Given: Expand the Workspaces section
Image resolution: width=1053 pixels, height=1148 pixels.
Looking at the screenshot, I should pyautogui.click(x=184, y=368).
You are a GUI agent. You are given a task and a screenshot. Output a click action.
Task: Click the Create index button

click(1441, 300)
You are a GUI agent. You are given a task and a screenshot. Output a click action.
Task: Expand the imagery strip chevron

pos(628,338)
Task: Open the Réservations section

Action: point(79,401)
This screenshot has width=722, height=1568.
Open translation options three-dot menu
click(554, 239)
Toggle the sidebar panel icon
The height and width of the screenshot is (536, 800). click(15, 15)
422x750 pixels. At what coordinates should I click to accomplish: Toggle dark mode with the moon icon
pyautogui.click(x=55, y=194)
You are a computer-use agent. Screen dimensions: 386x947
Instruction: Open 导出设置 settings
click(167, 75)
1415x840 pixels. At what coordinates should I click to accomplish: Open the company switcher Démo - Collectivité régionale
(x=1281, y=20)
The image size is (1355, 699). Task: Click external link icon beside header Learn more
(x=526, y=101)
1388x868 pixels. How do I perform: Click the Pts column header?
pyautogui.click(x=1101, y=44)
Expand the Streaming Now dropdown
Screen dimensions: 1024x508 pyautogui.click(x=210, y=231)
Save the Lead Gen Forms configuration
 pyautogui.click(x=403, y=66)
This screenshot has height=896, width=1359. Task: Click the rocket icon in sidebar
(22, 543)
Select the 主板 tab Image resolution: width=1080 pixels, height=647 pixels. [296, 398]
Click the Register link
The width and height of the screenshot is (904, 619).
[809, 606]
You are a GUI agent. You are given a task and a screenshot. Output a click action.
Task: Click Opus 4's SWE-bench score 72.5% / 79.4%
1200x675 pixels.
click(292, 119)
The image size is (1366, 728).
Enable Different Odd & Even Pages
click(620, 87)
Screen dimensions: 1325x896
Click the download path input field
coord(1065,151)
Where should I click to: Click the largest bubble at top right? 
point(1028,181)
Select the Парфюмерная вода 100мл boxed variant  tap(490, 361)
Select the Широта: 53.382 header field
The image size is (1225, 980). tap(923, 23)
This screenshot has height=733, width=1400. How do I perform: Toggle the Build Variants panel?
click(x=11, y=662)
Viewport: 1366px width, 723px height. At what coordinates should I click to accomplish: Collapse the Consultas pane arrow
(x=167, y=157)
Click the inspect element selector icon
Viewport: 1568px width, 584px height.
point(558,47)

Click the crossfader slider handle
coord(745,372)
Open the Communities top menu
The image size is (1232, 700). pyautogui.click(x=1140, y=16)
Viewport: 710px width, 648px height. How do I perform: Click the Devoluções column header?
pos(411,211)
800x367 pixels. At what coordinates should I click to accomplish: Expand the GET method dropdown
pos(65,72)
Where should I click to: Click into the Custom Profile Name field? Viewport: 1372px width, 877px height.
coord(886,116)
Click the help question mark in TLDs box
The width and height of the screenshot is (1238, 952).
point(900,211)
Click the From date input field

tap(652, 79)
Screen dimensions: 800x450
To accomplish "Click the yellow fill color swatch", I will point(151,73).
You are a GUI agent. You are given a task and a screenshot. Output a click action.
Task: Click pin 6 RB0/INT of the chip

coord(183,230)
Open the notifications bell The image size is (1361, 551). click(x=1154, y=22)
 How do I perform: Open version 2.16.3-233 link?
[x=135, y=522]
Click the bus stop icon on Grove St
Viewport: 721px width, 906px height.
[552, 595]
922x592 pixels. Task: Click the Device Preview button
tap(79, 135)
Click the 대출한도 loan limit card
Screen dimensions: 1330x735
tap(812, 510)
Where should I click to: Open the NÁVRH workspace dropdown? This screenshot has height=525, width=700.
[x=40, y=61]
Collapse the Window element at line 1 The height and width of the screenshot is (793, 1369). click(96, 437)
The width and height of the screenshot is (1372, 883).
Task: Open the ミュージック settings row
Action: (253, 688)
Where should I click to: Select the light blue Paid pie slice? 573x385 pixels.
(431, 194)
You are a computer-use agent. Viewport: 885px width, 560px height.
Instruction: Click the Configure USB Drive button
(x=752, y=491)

## EXERCISE DETAILS
Reproduce the listing from the line with "Select the Парфюмерная" up to and including the line with "tap(652, 79)", swapping "crossfader" for "fader" and leaving everything else unchanged.

## RESPONSE TO THE TASK
Select the Парфюмерная вода 100мл boxed variant  tap(490, 361)
Select the Широта: 53.382 header field
The image size is (1225, 980). tap(923, 23)
This screenshot has height=733, width=1400. How do I perform: Toggle the Build Variants panel?
click(x=11, y=662)
Viewport: 1366px width, 723px height. At what coordinates should I click to accomplish: Collapse the Consultas pane arrow
(x=167, y=157)
Click the inspect element selector icon
Viewport: 1568px width, 584px height.
point(558,47)

Click the fader slider handle
coord(745,372)
Open the Communities top menu
The image size is (1232, 700). pyautogui.click(x=1140, y=16)
Viewport: 710px width, 648px height. How do I perform: Click the Devoluções column header?
pos(411,211)
800x367 pixels. At what coordinates should I click to accomplish: Expand the GET method dropdown
pos(65,72)
Where should I click to: Click into the Custom Profile Name field? Viewport: 1372px width, 877px height.
coord(886,116)
Click the help question mark in TLDs box
The width and height of the screenshot is (1238, 952).
point(900,211)
Click the From date input field

tap(652, 79)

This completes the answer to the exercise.